- _About this exercise_
An exact copy of every record is needed.

━━━━━━━━━━━━━━━━━━━━

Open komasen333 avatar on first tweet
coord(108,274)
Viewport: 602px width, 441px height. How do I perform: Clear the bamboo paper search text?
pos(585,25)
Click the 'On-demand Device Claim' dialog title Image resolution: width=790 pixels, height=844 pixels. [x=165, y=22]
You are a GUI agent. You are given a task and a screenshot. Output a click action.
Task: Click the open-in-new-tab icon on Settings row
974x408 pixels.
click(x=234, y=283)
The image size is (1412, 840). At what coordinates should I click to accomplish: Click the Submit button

━━━━━━━━━━━━━━━━━━━━

- _Response to this exercise_
Open komasen333 avatar on first tweet
coord(108,274)
Viewport: 602px width, 441px height. How do I perform: Clear the bamboo paper search text?
pos(585,25)
Click the 'On-demand Device Claim' dialog title Image resolution: width=790 pixels, height=844 pixels. [x=165, y=22]
You are a GUI agent. You are given a task and a screenshot. Output a click action.
Task: Click the open-in-new-tab icon on Settings row
974x408 pixels.
click(x=234, y=283)
The image size is (1412, 840). At what coordinates should I click to accomplish: Click the Submit button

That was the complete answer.